I think you were misinformed about Philly water being clean.

If your water is coming from the Schuylkill River consider this: there are 82 sewerage treatment plants draining their "treated" water along the length of the river. That shows up as high nitrates out of the tap and an oily film on the surface of the water.

This article is fairly informative.

http://www.istockanalyst.com/article/vi ... d/2610954#


----------



## jzyjack (Dec 31, 2008)

thanx vfc:

i looked into it a little, and my water is a mix of delaware and schuykill river water. (yuk!) contrary to what i read and what is acceptable according to the EPA, my nitrate level is higher. I just might send a sample directly to the EPA and see what they have to say, although i wouldn't expect anything to happen other than our idealistic mayor taxing us more or cutting more services. this link was pretty interesting, although it's probably propaganda.

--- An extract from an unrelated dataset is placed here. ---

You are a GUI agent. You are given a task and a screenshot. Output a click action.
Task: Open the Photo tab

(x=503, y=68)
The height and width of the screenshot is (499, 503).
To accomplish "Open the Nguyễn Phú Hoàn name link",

http://www.phila.gov/water/pdfs/WQR_2007-f.pdf

I argue with my wife all the time about how all those plastic water bottles pile up and encourage her to just drink it out of the tap, but i'm starting to have second thoughts. Where do you live in philly?, PM me. i live in south philly, near the stadiums. It would be cool to hook up with some local cichlid keepers.

but i digress, i still need to know how much vallisteria i need.

thanks... -jack :fish:


----------



## jzyjack (Dec 31, 2008)

more info i found on philly water. this is from a good source, although a little old.

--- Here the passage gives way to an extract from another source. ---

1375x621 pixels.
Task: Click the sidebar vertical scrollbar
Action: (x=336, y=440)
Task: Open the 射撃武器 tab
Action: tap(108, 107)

http://www.nrdc.org/water/drinking/usci ... elphia.pdf


----------



## cevvin (May 2, 2008)

If you water is over 10ppm nitrates dont drink it. Its very harmful for small children especially newborns.


----------



## alicem (Jul 26, 2007)

cevvin said:


> If you water is over 10ppm nitrates dont drink it. Its very harmful for small children especially newborns.


And pregnant/nursing women.


----------